Task to carry out: Please return all lines of the data below containing the string "hero".

[Stored data entries]

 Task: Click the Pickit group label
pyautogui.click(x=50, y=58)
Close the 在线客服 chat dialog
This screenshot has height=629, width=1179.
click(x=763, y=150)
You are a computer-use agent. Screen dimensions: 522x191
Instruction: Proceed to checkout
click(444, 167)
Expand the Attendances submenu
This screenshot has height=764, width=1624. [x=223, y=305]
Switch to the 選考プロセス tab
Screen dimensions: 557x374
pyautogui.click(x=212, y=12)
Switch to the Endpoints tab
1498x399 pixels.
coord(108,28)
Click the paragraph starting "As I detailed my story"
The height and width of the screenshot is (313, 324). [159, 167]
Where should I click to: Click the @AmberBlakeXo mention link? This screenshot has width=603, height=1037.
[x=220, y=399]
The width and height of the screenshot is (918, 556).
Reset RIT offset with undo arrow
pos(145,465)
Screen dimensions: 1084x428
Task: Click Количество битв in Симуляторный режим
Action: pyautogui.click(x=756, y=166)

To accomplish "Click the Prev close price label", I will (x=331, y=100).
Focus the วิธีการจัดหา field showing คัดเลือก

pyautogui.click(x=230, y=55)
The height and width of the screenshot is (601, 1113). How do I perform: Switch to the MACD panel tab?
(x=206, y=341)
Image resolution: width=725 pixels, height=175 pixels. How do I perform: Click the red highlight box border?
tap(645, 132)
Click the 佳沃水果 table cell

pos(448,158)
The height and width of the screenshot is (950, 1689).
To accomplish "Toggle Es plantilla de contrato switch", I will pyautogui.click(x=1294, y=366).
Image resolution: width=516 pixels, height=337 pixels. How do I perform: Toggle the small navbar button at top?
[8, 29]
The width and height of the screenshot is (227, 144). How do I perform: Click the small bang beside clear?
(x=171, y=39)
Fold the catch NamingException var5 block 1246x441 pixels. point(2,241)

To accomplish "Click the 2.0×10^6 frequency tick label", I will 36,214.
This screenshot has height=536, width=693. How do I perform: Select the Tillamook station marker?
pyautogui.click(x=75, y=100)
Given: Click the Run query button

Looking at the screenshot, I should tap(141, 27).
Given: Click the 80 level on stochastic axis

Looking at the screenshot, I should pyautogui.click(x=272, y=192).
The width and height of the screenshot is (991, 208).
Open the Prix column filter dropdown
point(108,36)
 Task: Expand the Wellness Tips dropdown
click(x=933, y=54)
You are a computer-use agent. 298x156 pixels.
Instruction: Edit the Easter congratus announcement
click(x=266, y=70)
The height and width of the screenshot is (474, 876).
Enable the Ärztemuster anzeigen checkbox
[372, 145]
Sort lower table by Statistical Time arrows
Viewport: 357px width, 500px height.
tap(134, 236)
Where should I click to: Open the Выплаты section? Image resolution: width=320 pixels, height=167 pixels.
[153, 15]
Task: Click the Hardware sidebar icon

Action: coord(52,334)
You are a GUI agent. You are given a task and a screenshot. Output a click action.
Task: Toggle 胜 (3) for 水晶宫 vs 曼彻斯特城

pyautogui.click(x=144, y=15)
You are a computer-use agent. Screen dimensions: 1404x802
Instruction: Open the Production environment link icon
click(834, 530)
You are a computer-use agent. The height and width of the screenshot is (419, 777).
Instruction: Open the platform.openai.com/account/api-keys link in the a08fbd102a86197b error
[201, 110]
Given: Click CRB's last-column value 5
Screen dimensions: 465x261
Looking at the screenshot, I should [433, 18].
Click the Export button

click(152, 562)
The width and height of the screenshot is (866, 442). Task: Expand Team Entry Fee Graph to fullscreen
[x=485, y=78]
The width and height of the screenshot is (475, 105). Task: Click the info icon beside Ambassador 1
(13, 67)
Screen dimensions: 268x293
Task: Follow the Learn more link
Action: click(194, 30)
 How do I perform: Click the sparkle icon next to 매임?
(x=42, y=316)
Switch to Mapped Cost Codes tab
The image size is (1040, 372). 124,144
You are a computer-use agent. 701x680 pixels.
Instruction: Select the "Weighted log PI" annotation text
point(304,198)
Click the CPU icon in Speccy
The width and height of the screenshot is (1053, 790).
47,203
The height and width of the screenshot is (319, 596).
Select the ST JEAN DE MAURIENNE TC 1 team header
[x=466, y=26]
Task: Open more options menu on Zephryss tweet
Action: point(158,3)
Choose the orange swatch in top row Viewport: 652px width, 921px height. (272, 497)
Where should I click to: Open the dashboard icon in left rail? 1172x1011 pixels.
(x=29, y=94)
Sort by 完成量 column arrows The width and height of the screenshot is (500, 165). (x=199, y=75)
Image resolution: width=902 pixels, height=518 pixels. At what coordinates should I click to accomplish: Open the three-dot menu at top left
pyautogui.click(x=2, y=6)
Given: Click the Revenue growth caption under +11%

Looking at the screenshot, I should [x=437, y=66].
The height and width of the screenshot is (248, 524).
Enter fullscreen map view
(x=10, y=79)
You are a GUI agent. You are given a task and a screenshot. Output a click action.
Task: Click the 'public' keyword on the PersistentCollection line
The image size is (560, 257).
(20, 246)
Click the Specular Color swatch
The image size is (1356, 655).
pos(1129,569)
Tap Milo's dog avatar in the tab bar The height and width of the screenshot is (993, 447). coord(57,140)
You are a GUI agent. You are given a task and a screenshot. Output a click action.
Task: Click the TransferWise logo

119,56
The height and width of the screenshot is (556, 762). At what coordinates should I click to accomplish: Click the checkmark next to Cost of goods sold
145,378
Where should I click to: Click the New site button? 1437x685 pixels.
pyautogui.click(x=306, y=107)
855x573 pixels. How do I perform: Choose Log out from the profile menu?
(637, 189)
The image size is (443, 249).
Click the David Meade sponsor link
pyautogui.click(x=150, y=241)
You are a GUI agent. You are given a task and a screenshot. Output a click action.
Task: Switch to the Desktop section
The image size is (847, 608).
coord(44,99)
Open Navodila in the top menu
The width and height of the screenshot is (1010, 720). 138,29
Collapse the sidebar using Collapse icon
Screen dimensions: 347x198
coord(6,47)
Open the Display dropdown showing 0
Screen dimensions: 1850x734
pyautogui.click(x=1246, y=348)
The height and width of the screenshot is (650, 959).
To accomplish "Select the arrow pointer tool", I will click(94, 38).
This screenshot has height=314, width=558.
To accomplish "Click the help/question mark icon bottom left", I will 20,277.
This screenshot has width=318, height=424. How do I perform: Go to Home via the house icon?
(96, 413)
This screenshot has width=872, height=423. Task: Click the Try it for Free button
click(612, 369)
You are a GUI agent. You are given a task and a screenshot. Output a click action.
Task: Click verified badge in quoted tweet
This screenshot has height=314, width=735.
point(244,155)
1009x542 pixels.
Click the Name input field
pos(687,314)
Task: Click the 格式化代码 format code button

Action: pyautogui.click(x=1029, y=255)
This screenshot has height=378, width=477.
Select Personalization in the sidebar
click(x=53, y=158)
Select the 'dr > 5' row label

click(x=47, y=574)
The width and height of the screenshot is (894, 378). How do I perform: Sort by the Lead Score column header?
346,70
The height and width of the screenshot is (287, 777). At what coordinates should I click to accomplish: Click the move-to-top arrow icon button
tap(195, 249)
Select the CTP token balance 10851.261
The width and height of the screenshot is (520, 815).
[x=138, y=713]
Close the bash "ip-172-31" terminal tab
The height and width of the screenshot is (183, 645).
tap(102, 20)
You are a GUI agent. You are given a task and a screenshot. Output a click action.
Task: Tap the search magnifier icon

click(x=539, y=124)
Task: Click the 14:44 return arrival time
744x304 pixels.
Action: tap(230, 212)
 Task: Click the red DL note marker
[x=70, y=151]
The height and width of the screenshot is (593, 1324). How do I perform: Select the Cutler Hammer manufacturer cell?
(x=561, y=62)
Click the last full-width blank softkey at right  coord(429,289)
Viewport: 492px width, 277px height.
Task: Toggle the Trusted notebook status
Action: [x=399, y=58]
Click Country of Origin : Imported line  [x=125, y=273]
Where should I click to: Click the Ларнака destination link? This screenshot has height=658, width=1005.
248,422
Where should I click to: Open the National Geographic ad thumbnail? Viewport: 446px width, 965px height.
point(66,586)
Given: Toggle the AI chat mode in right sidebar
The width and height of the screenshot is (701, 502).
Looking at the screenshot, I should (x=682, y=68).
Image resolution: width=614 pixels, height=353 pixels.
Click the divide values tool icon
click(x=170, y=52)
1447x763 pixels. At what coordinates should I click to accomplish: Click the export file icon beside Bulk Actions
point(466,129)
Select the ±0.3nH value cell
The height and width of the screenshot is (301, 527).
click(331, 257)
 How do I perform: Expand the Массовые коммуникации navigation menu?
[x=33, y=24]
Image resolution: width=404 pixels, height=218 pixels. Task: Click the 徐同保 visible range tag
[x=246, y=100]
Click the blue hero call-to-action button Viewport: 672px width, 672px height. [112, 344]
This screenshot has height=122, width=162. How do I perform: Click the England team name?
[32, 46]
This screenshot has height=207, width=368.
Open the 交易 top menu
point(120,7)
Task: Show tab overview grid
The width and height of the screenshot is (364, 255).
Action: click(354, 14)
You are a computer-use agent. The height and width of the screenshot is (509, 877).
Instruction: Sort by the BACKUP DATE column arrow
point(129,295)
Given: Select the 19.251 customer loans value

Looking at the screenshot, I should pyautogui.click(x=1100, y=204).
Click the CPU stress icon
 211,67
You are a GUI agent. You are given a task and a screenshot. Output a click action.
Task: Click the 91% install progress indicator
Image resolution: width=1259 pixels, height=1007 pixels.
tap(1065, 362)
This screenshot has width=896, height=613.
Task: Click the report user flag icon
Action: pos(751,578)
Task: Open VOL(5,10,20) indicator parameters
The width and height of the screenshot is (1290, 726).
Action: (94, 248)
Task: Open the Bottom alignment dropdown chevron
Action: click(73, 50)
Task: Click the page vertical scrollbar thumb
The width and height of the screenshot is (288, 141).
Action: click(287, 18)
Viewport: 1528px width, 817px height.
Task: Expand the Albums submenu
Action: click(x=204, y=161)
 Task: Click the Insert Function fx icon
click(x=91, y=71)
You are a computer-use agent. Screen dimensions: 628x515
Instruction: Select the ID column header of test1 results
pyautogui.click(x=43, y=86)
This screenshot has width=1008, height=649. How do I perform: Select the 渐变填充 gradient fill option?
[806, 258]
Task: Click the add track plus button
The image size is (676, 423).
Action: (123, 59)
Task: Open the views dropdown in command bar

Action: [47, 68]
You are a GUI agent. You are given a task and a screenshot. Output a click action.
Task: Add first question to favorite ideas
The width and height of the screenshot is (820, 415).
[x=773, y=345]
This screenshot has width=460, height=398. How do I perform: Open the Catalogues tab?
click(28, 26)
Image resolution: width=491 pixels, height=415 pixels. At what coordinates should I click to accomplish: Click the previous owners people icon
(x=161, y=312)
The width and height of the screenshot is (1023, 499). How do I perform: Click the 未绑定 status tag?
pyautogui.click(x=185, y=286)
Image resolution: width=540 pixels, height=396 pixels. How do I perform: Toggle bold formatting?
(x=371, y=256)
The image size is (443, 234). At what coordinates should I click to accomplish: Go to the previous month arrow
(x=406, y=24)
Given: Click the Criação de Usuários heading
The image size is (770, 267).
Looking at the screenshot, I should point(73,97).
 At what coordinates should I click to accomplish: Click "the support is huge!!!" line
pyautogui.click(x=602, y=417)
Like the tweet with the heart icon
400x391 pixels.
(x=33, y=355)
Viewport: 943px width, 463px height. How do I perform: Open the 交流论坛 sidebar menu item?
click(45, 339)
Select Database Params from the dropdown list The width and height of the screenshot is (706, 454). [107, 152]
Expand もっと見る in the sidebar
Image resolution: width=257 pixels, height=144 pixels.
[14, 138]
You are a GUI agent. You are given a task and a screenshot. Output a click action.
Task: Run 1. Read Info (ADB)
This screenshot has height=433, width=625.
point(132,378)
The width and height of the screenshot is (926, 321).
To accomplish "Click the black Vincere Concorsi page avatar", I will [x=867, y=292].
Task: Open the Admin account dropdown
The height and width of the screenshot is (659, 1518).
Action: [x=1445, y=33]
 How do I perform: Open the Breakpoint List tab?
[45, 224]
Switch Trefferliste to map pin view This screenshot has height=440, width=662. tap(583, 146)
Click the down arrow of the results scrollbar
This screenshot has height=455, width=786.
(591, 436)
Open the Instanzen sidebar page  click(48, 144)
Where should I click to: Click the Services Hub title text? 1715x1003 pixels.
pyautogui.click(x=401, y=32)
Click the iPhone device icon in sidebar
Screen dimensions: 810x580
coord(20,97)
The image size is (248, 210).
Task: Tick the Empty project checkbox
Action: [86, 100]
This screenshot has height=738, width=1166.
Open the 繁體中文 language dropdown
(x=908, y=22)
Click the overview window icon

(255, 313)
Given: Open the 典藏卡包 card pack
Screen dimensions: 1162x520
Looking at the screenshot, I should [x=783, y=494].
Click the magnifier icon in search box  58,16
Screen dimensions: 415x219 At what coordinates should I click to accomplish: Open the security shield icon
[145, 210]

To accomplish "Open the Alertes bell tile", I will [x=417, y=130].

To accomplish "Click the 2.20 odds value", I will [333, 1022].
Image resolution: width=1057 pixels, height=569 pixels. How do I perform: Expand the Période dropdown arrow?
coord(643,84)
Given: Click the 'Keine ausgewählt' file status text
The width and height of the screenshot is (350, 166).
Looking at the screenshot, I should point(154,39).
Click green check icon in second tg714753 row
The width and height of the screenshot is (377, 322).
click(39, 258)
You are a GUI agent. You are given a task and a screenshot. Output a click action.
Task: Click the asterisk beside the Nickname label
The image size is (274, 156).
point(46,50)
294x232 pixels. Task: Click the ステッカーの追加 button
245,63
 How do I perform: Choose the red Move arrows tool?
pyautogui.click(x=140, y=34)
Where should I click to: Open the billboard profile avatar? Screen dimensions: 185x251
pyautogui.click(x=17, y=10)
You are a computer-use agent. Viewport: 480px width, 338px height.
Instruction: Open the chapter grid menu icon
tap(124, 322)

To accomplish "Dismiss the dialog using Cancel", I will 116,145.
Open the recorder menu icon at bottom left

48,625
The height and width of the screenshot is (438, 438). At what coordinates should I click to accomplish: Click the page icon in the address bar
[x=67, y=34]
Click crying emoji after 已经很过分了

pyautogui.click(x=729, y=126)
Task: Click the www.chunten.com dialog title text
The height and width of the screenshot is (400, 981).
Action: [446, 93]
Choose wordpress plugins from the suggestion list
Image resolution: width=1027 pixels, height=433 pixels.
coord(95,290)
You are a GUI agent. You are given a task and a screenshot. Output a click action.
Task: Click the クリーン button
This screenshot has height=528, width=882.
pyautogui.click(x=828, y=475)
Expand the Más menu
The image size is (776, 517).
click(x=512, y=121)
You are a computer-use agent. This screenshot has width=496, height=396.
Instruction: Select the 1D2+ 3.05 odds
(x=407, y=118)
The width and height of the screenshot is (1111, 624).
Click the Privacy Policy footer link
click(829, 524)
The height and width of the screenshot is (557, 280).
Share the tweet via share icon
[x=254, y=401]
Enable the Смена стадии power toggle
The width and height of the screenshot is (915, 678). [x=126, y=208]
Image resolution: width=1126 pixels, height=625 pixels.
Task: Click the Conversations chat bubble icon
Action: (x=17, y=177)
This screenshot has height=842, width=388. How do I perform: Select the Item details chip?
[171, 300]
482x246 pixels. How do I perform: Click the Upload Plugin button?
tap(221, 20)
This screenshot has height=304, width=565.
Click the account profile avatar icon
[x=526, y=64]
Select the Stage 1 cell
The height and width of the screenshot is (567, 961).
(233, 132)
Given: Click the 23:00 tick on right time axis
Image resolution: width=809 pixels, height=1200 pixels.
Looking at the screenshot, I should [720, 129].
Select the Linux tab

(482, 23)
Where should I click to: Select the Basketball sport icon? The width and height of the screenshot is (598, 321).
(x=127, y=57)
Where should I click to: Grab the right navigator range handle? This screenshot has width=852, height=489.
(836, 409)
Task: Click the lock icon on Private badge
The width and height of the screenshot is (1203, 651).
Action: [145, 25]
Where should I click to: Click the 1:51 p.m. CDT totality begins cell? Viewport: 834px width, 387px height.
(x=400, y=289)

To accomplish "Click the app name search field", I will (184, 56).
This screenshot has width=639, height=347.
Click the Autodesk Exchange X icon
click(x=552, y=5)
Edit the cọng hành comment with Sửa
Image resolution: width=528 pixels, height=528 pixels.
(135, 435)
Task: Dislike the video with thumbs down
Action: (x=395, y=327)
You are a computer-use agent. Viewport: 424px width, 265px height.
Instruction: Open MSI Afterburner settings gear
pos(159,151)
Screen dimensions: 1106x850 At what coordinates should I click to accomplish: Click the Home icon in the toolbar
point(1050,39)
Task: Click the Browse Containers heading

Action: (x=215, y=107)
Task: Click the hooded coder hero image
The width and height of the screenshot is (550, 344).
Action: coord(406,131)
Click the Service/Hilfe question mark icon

Reply:
Click the blue hero call-to-action button Viewport: 672px width, 672px height. [112, 344]
Task: Click the hooded coder hero image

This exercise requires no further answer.